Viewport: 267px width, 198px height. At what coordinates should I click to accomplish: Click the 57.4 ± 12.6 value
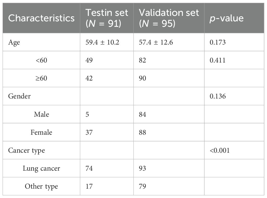coord(156,42)
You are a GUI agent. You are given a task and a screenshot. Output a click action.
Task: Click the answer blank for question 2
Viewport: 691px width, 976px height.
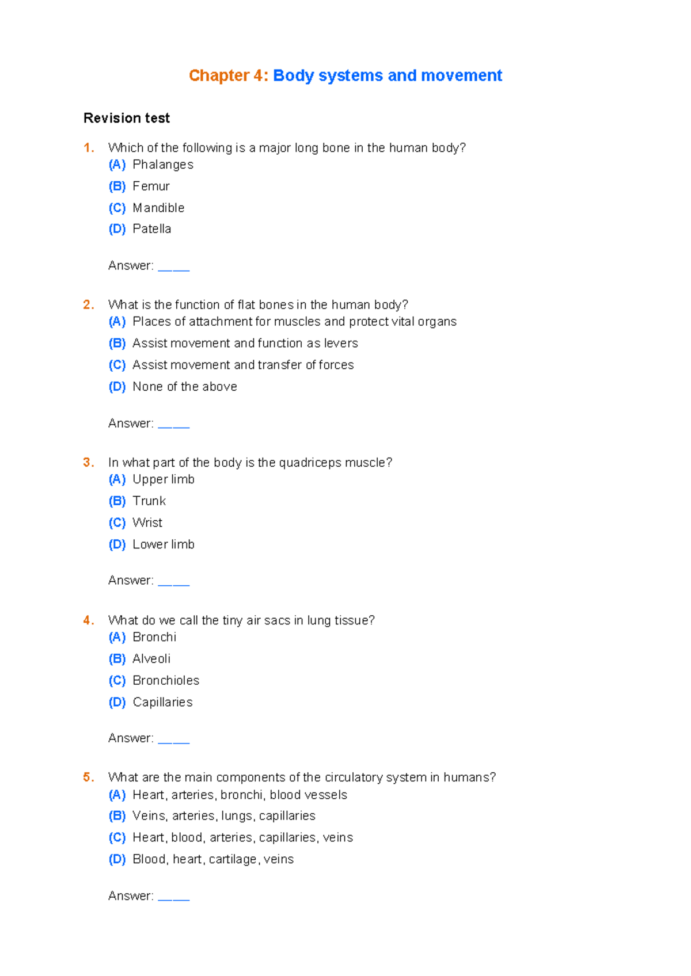click(x=173, y=424)
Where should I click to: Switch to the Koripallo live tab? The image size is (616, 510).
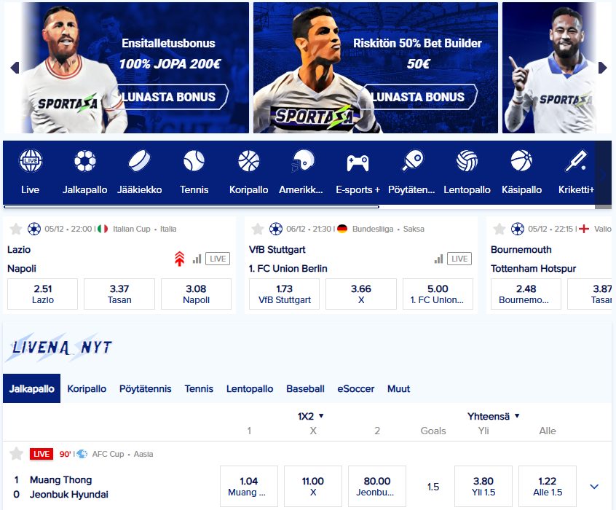[87, 388]
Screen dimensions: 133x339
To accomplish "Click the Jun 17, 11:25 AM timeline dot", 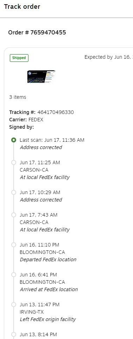I will tap(14, 162).
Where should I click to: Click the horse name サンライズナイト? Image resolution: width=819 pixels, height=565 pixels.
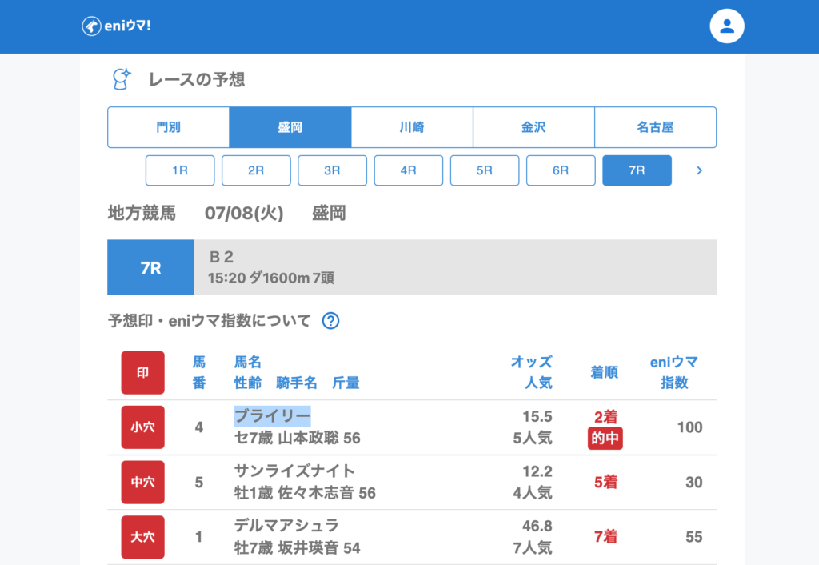(x=294, y=471)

--------------------

Work to complete: Arrange the rows as a numbered list, from the first line up to and including the line with "click(x=173, y=424)". Skip blank lines and leave the pictures out.

Solution to this problem:
1. Viewport: 267px width, 198px height. At what coordinates should I click to accomplish: Click the 57.4 ± 12.6 value
2. coord(156,42)
3. You are a GUI agent. You are given a task and a screenshot. Output a click action.
4. Task: Click the answer blank for question 2
5. Viewport: 691px width, 976px height.
6. click(x=173, y=424)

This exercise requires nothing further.